» Provided text

- Date: 17–23 May
- Edition: 66th
- Draw: 32S / 16D
- Prize money: $75,000
- Surface: Clay / outdoor
- Location: Munich, West Germany
- Venue: MTTC Iphitos

Champions

Singles
- Gene Mayer

Doubles
- Chip Hooper / Mel Purcell
- ← 1981 · Bavarian Tennis Championships · 1983 →

= 1982 Bavarian Tennis Championships =

The 1982 Bavarian Tennis Championships was a men's Grand Prix tennis circuit tournament held in Munich, West Germany which was played on outdoor clay courts. It was the 66th edition of the tournament and was held from 17 May through 23 May 1982. Second-seeded Gene Mayer won the singles title.

==Finals==
===Singles===

USA Gene Mayer defeated FRG Peter Elter 3–6, 6–3, 6–2, 6–1
- It was Mayer's only title of the year and the 27th of his career.

===Doubles===

USA Chip Hooper / USA Mel Purcell defeated Tian Viljoen / Danie Visser 6–4, 7–6
- It was Hooper's only title of the year and the 1st of his career. It was Purcell's 1st title of the year and the 4th of his career.

» Provided records

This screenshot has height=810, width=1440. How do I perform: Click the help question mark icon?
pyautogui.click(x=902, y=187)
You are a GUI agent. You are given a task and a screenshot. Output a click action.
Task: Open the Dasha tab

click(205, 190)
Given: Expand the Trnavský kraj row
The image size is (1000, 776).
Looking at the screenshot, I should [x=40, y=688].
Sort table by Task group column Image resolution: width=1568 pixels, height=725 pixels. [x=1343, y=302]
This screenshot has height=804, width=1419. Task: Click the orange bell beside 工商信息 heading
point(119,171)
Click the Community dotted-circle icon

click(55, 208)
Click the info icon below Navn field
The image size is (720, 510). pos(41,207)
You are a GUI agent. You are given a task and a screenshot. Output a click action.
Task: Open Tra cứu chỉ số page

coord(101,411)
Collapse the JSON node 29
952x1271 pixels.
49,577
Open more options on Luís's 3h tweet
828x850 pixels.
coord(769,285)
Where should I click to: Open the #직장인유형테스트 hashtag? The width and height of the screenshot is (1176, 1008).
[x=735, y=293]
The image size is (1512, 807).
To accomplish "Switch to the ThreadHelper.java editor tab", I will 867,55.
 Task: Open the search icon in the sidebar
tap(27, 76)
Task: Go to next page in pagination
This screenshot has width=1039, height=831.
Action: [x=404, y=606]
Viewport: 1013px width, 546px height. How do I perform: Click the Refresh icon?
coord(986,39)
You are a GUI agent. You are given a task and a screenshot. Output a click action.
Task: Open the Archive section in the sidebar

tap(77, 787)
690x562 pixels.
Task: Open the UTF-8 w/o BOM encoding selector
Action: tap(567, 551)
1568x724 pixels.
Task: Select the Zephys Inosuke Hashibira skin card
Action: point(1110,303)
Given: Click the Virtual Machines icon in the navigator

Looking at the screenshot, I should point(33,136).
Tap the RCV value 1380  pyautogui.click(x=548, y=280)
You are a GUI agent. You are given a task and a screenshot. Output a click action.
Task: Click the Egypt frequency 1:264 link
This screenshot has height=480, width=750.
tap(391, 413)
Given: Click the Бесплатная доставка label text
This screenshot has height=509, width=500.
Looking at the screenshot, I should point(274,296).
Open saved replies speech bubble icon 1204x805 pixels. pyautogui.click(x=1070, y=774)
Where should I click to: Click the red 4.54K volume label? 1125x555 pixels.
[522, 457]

» Required actions
A: In the 1982 Bavarian Tennis Championships text, whom did Gene Mayer defeat in the singles final?
B: Using the 1982 Bavarian Tennis Championships text, decide whether each statement agrees with it: (i) The tournament was played on indoor courts. (ii) Gene Mayer was the top seed. (iii) The doubles title was Mel Purcell's fourth of his career.

» Written answers
A: Peter Elter

B:
(i) No: "played on outdoor clay courts"
(ii) No: "Second-seeded Gene Mayer won the singles title."
(iii) Yes: "It was Purcell's 1st title of the year and the 4th of his career."